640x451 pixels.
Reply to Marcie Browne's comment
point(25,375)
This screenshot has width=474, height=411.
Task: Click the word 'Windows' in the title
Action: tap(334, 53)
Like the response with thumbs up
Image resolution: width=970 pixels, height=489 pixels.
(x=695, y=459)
———
> EXERCISE OBJECTIVE
Please lay out every line of the records above as a Markdown table with the columns Row and Line. Number the lines in order and skip blank ones.

> ANSWER IN FULL
| Row | Line |
|---|---|
| 1 | 640x451 pixels. |
| 2 | Reply to Marcie Browne's comment |
| 3 | point(25,375) |
| 4 | This screenshot has width=474, height=411. |
| 5 | Task: Click the word 'Windows' in the title |
| 6 | Action: tap(334, 53) |
| 7 | Like the response with thumbs up |
| 8 | Image resolution: width=970 pixels, height=489 pixels. |
| 9 | (x=695, y=459) |